Work request =>
The exact lines of the listing, from its first through the line that contains "Open fullscreen via the expand icon", are to make up the answer, and pictures are to be left out.

Provided data =>
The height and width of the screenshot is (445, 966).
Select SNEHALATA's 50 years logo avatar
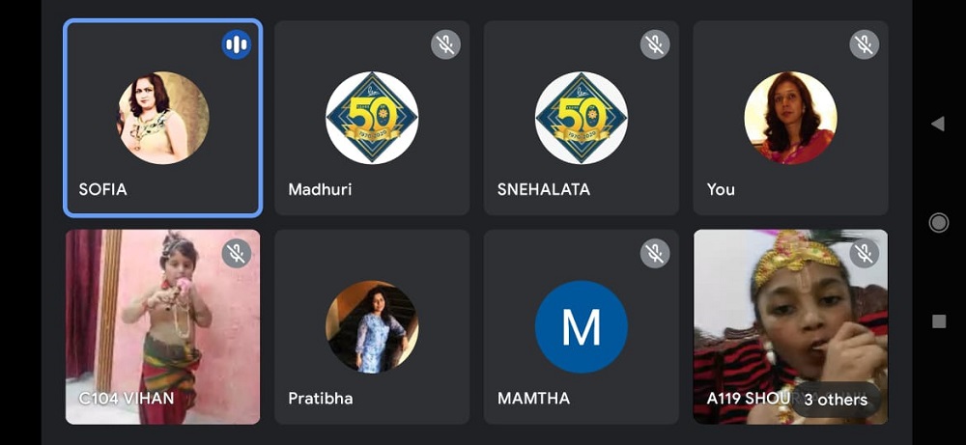(x=581, y=118)
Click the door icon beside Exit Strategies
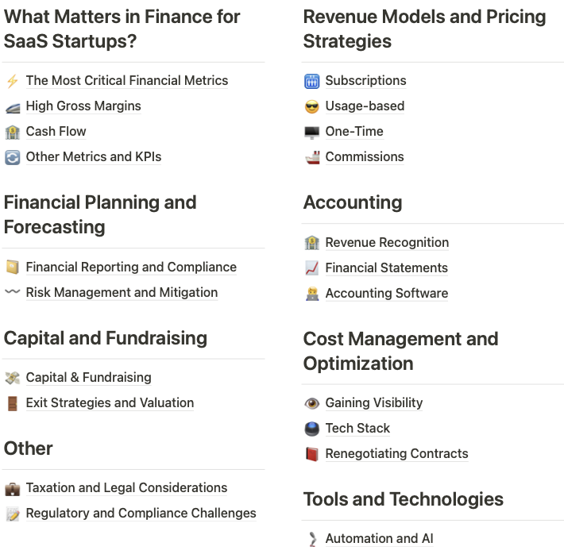The height and width of the screenshot is (558, 564). 12,403
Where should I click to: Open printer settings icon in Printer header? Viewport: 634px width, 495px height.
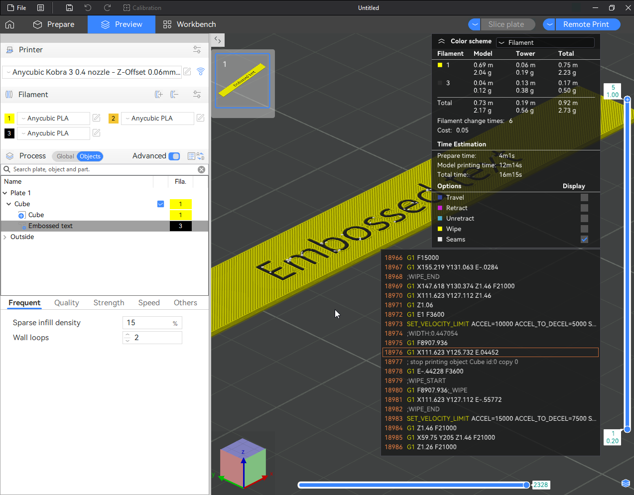(197, 50)
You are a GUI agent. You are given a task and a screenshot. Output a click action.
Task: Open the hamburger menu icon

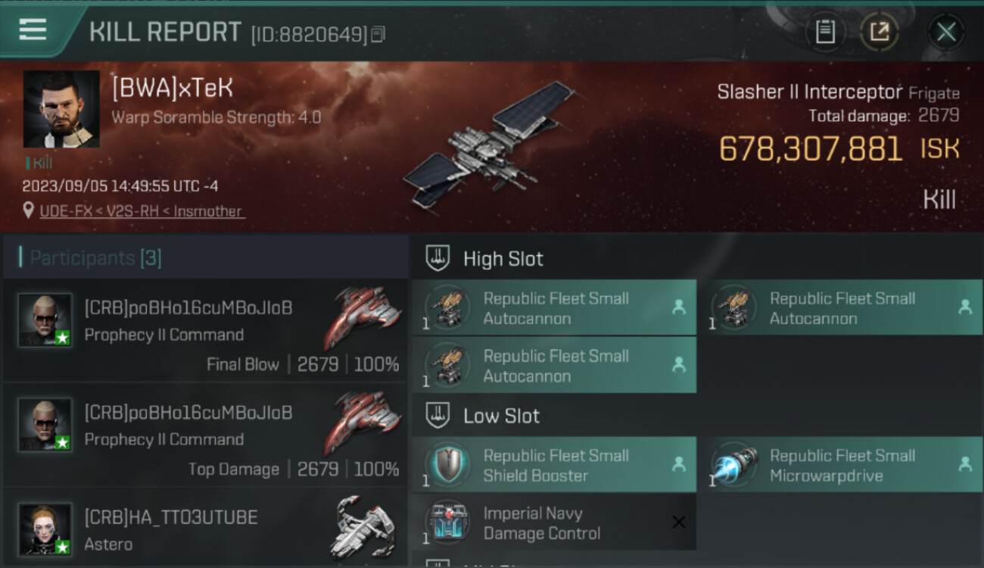point(32,30)
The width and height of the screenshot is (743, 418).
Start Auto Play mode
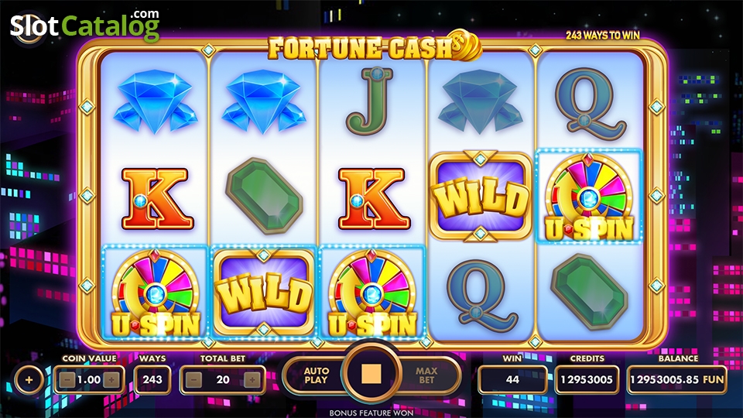click(x=316, y=375)
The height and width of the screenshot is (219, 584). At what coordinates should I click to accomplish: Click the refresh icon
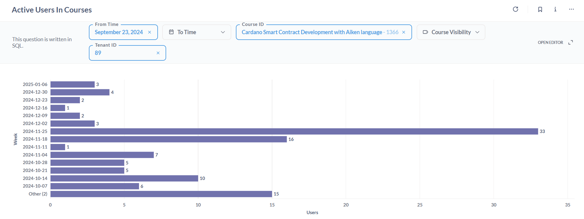[516, 9]
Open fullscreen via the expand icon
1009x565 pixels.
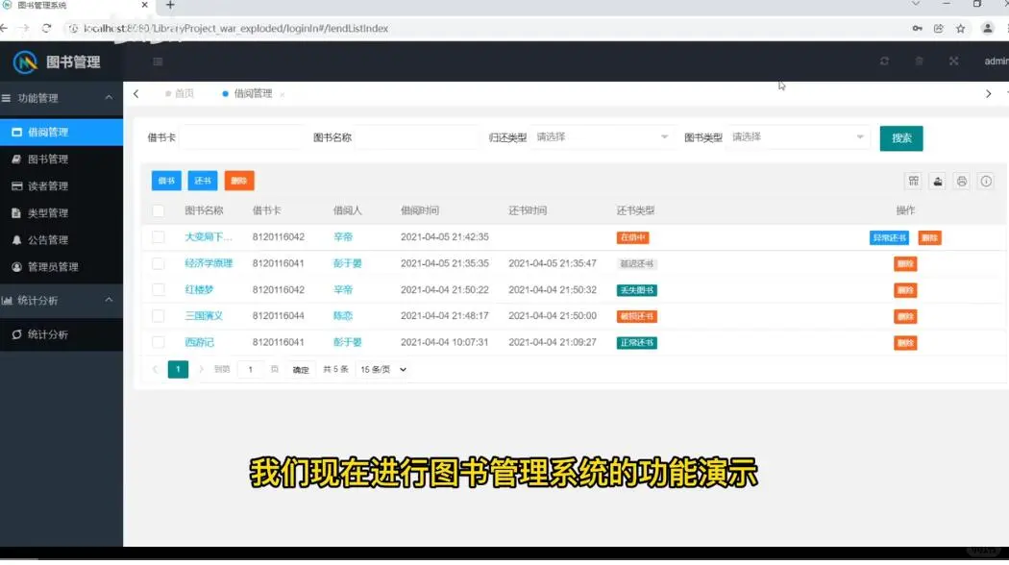(x=954, y=61)
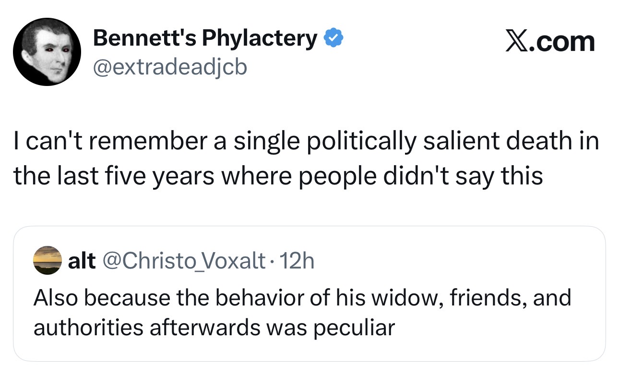Click the line "authorities afterwards was peculiar"
Image resolution: width=619 pixels, height=378 pixels.
pos(214,328)
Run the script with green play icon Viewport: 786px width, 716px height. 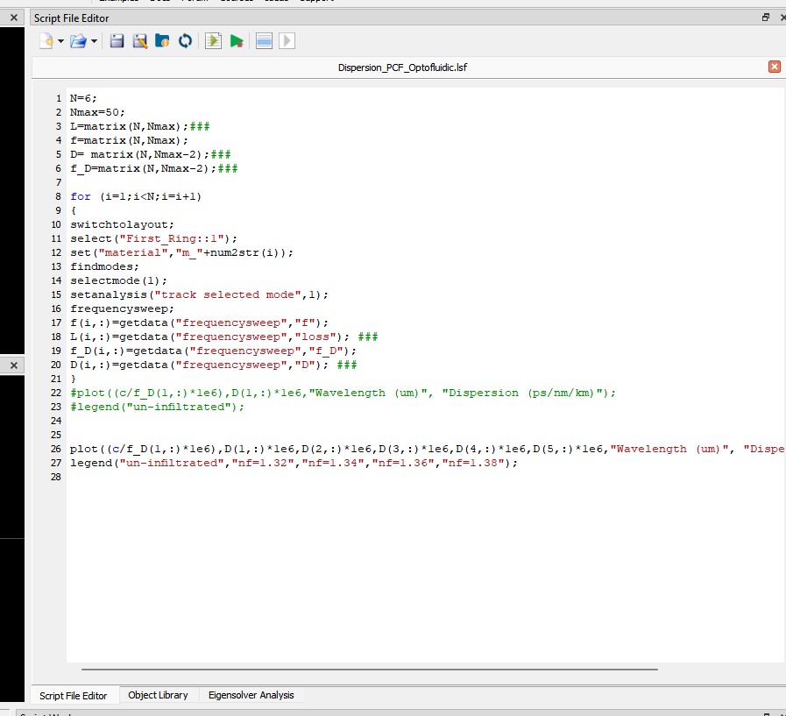click(237, 40)
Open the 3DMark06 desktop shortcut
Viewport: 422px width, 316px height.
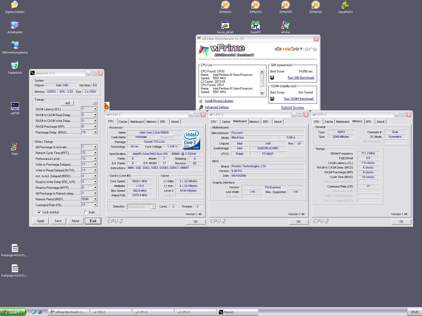[x=315, y=5]
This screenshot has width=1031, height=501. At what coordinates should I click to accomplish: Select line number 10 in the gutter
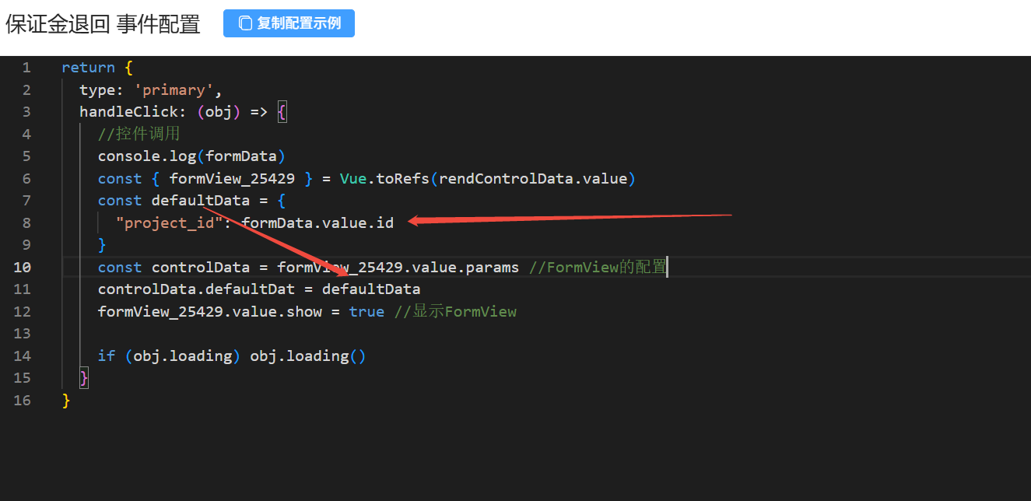pyautogui.click(x=23, y=268)

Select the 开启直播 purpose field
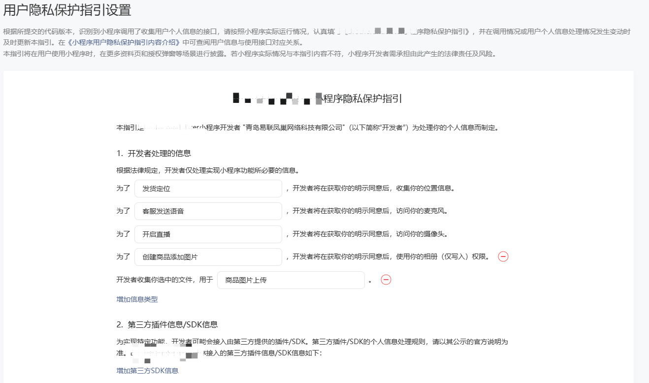pos(208,234)
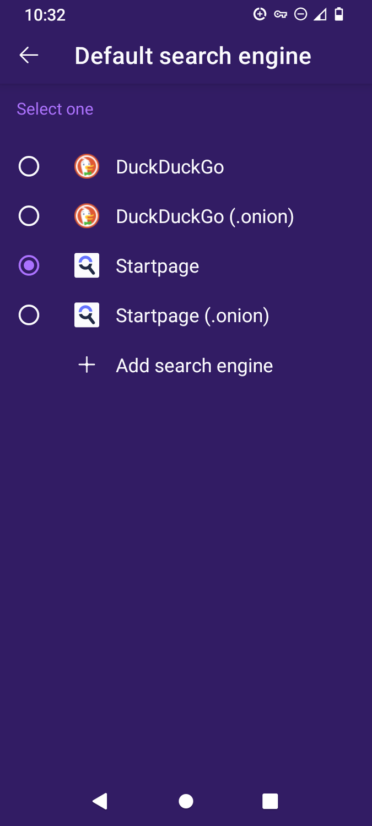Tap the Do Not Disturb status icon
Viewport: 372px width, 826px height.
tap(300, 14)
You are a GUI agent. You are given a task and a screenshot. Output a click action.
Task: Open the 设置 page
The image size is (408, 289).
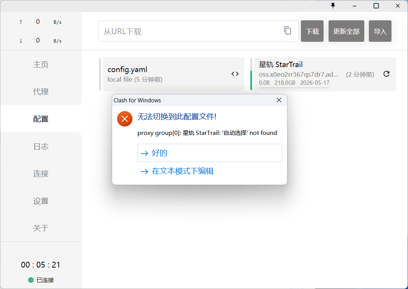coord(41,201)
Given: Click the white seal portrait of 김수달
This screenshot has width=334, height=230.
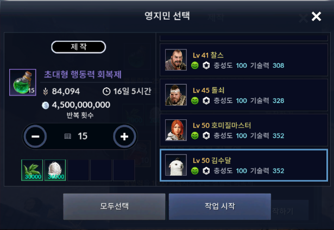Looking at the screenshot, I should [176, 165].
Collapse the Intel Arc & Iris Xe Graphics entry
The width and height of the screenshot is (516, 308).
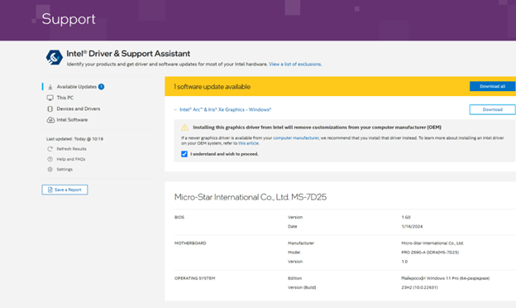click(175, 109)
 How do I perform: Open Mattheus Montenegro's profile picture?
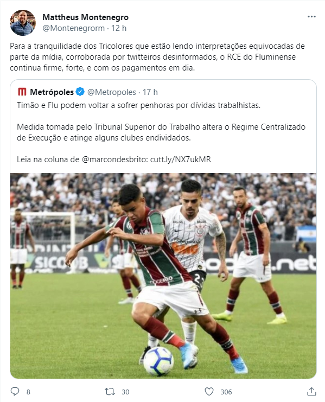23,23
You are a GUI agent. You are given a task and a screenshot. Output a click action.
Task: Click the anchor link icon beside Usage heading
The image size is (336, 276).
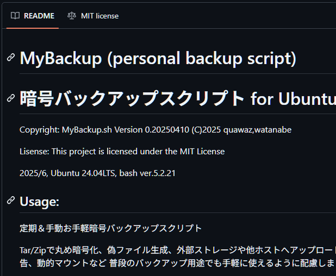click(11, 200)
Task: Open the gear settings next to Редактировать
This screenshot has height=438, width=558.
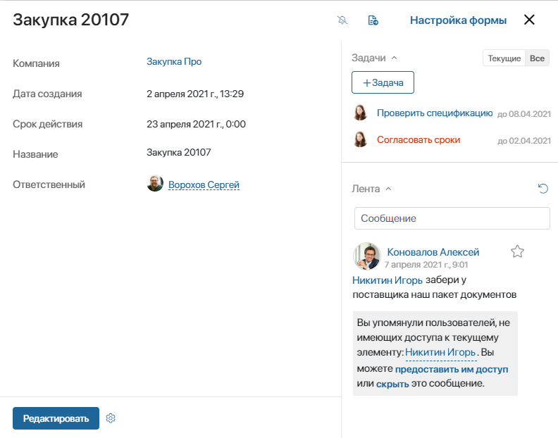Action: coord(111,418)
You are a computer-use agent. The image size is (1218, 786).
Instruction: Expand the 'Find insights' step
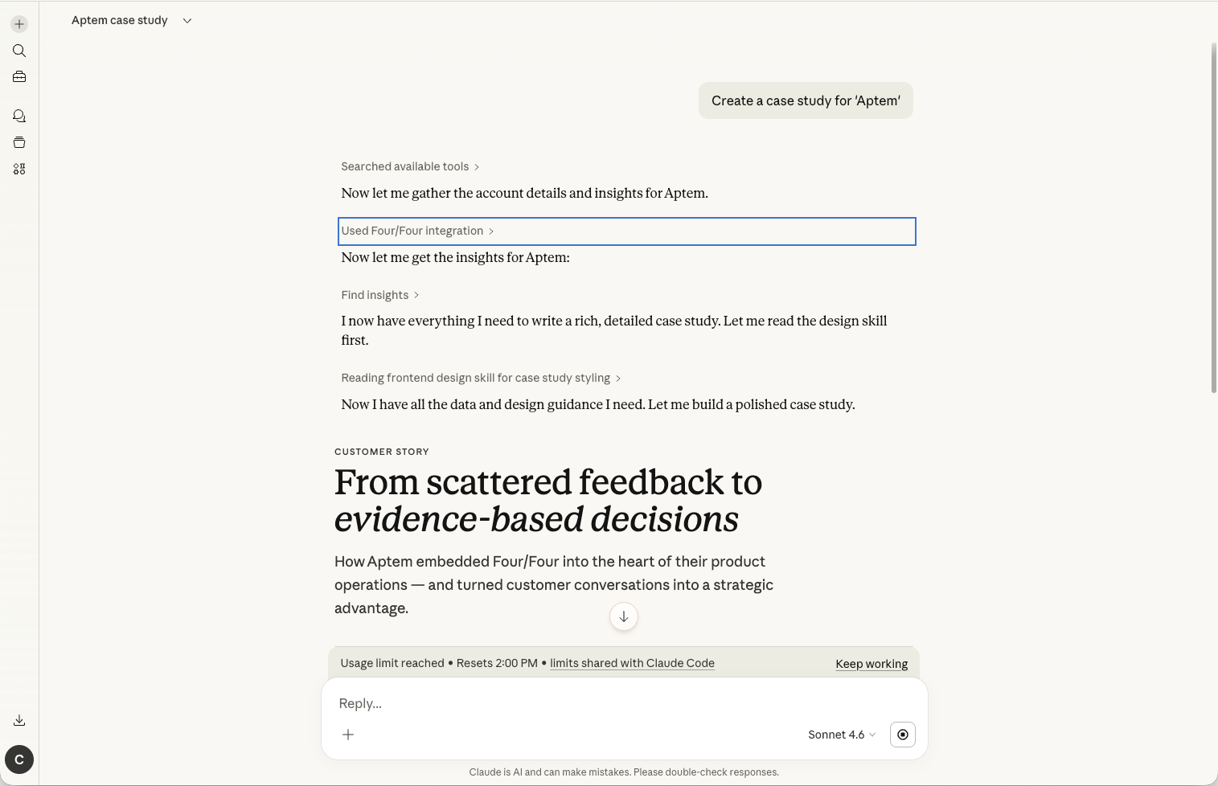tap(379, 295)
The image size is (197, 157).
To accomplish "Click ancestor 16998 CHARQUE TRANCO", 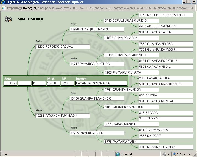I will [x=97, y=29].
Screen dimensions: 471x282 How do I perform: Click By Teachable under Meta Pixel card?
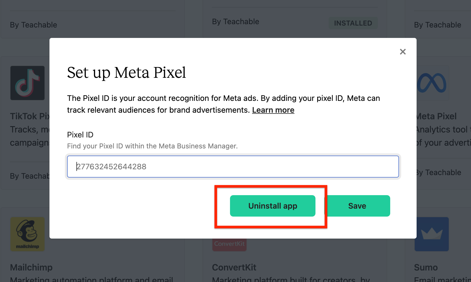pyautogui.click(x=439, y=173)
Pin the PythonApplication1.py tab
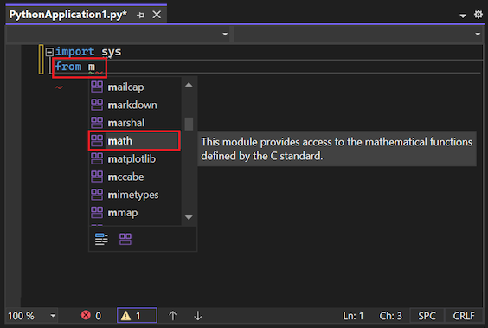Image resolution: width=488 pixels, height=328 pixels. tap(140, 15)
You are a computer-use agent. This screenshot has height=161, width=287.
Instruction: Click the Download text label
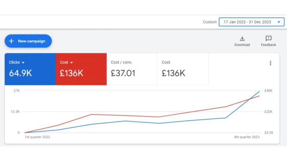click(242, 45)
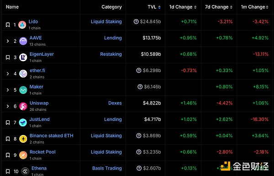Expand Uniswap's 26 chains list
The width and height of the screenshot is (274, 176).
pyautogui.click(x=8, y=106)
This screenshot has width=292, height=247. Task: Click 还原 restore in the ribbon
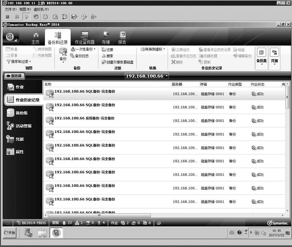[x=107, y=50]
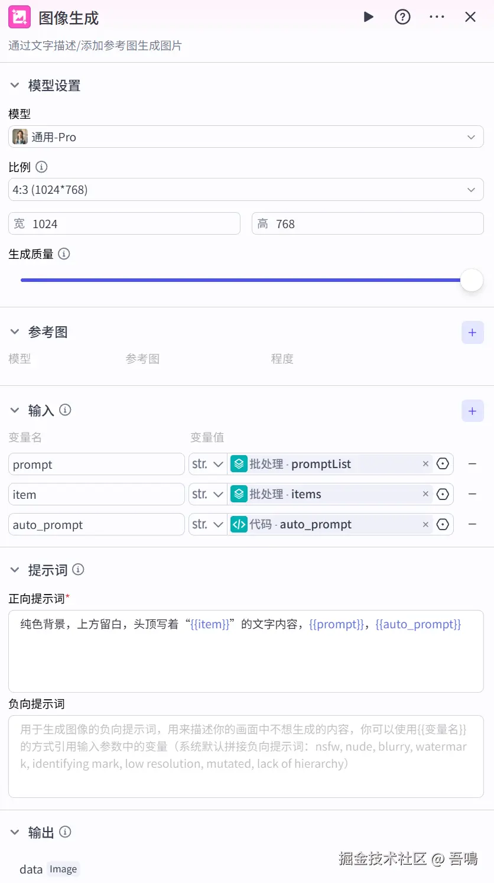Focus the 负向提示词 text area
The image size is (494, 883).
(246, 757)
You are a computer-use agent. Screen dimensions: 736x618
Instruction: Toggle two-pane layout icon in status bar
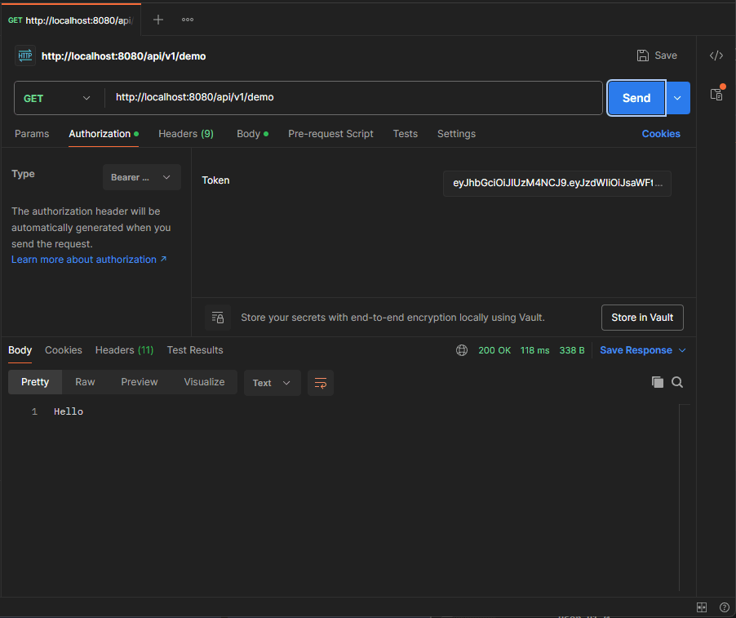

Answer space =>
The height and width of the screenshot is (445, 966).
Select SNEHALATA's 50 years logo avatar
(x=581, y=118)
Click the door icon beside Exit Strategies
The height and width of the screenshot is (558, 564). 12,403
Where should I click to: Open printer settings icon in Printer header? Viewport: 634px width, 495px height.
(197, 50)
You are a GUI agent. You are given a task and a screenshot. Output a click action.
Task: Open the hamburger menu icon

point(32,30)
The width and height of the screenshot is (743, 418).
Start Auto Play mode
click(x=316, y=375)
The height and width of the screenshot is (219, 584). At what coordinates should I click to accomplish: Click the refresh icon
[516, 9]
Open fullscreen via the expand icon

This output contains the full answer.